(Dataset entries)

━━━━━━━━━━━━━━━━━━━━

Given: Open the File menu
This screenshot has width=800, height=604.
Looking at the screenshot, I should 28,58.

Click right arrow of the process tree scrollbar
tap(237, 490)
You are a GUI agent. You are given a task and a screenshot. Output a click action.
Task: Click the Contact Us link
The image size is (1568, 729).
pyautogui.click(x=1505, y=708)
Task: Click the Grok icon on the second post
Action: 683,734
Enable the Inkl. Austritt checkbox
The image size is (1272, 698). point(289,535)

━━━━━━━━━━━━━━━━━━━━

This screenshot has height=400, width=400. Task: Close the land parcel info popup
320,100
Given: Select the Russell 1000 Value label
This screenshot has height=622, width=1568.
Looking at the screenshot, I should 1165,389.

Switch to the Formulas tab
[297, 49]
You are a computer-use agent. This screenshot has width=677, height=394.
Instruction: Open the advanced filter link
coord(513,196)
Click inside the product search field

━━━━━━━━━━━━━━━━━━━━

Brief: If a line in the records above holds the string "agent", copy it.

Output:
You are a GUI agent. You are given a task and a screenshot. Output a click action.
You are a computer-use agent. This screenshot has width=677, height=394.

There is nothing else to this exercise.